=== Working data ===

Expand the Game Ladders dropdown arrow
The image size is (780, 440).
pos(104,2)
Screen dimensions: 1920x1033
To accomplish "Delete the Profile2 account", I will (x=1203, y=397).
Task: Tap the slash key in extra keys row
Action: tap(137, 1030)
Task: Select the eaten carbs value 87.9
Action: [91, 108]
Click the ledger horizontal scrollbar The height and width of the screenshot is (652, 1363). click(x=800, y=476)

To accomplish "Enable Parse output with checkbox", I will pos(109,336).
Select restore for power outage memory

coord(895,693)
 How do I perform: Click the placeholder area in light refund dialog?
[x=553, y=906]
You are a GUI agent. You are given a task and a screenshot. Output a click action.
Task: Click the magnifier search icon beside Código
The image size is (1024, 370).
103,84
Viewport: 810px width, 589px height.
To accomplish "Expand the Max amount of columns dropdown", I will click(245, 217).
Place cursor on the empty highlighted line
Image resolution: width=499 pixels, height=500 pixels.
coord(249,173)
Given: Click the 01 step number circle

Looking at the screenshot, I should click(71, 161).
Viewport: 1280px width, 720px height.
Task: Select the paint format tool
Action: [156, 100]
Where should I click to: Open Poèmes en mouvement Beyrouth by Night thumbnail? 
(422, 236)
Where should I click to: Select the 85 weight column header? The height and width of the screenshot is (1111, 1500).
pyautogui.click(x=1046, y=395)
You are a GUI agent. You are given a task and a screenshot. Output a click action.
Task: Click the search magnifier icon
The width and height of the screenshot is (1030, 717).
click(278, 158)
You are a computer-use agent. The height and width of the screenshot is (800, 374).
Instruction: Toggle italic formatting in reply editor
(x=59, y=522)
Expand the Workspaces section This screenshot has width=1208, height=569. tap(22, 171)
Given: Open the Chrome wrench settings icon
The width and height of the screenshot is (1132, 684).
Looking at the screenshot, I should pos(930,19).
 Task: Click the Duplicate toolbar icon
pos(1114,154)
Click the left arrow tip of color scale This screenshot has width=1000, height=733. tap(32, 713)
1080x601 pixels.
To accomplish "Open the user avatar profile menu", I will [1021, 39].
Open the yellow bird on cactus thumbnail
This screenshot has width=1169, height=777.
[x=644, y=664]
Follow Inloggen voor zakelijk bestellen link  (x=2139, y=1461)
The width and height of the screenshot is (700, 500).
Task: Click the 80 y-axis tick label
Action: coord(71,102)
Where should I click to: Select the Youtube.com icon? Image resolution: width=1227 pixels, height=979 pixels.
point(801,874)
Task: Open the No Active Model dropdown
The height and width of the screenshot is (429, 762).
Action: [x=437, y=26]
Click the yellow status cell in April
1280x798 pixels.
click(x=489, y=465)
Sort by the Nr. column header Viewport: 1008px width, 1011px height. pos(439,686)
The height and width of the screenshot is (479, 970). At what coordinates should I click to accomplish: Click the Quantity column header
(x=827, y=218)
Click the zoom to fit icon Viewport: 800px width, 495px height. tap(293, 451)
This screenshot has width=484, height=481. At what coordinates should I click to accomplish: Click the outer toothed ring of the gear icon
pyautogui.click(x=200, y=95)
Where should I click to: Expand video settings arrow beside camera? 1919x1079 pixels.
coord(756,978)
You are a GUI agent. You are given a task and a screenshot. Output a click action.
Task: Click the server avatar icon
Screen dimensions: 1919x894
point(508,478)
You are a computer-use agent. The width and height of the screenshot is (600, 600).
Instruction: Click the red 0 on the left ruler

===

* [Work to complete]
Every line in the material must be repeated verbatim.

* [Task output]
Expand the Game Ladders dropdown arrow
The image size is (780, 440).
pos(104,2)
Screen dimensions: 1920x1033
To accomplish "Delete the Profile2 account", I will (x=1203, y=397).
Task: Tap the slash key in extra keys row
Action: tap(137, 1030)
Task: Select the eaten carbs value 87.9
Action: [91, 108]
Click the ledger horizontal scrollbar The height and width of the screenshot is (652, 1363). click(x=800, y=476)

To accomplish "Enable Parse output with checkbox", I will pos(109,336).
Select restore for power outage memory

coord(895,693)
 How do I perform: Click the placeholder area in light refund dialog?
[x=553, y=906]
You are a GUI agent. You are given a task and a screenshot. Output a click action.
Task: Click the magnifier search icon beside Código
The image size is (1024, 370).
103,84
Viewport: 810px width, 589px height.
To accomplish "Expand the Max amount of columns dropdown", I will click(245, 217).
Place cursor on the empty highlighted line
Image resolution: width=499 pixels, height=500 pixels.
coord(249,173)
Given: Click the 01 step number circle

Looking at the screenshot, I should click(71, 161).
Viewport: 1280px width, 720px height.
Task: Select the paint format tool
Action: [156, 100]
Where should I click to: Open Poèmes en mouvement Beyrouth by Night thumbnail? 
(422, 236)
Where should I click to: Select the 85 weight column header? The height and width of the screenshot is (1111, 1500).
pyautogui.click(x=1046, y=395)
You are a GUI agent. You are given a task and a screenshot. Output a click action.
Task: Click the search magnifier icon
The width and height of the screenshot is (1030, 717).
click(278, 158)
You are a computer-use agent. The height and width of the screenshot is (800, 374).
Instruction: Toggle italic formatting in reply editor
(x=59, y=522)
Expand the Workspaces section This screenshot has width=1208, height=569. tap(22, 171)
Given: Open the Chrome wrench settings icon
The width and height of the screenshot is (1132, 684).
Looking at the screenshot, I should pos(930,19).
 Task: Click the Duplicate toolbar icon
pos(1114,154)
Click the left arrow tip of color scale This screenshot has width=1000, height=733. tap(32, 713)
1080x601 pixels.
To accomplish "Open the user avatar profile menu", I will [1021, 39].
Open the yellow bird on cactus thumbnail
This screenshot has width=1169, height=777.
[x=644, y=664]
Follow Inloggen voor zakelijk bestellen link  (x=2139, y=1461)
The width and height of the screenshot is (700, 500).
Task: Click the 80 y-axis tick label
Action: coord(71,102)
Where should I click to: Select the Youtube.com icon? Image resolution: width=1227 pixels, height=979 pixels.
point(801,874)
Task: Open the No Active Model dropdown
The height and width of the screenshot is (429, 762).
Action: [x=437, y=26]
Click the yellow status cell in April
1280x798 pixels.
click(x=489, y=465)
Sort by the Nr. column header Viewport: 1008px width, 1011px height. pos(439,686)
The height and width of the screenshot is (479, 970). At what coordinates should I click to accomplish: Click the Quantity column header
(x=827, y=218)
Click the zoom to fit icon Viewport: 800px width, 495px height. tap(293, 451)
This screenshot has width=484, height=481. At what coordinates should I click to accomplish: Click the outer toothed ring of the gear icon
pyautogui.click(x=200, y=95)
Where should I click to: Expand video settings arrow beside camera? 1919x1079 pixels.
coord(756,978)
You are a GUI agent. You are given a task and a screenshot. Output a click action.
Task: Click the server avatar icon
Screen dimensions: 1919x894
point(508,478)
You are a computer-use agent. The width and height of the screenshot is (600, 600).
Instruction: Click the red 0 on the left ruler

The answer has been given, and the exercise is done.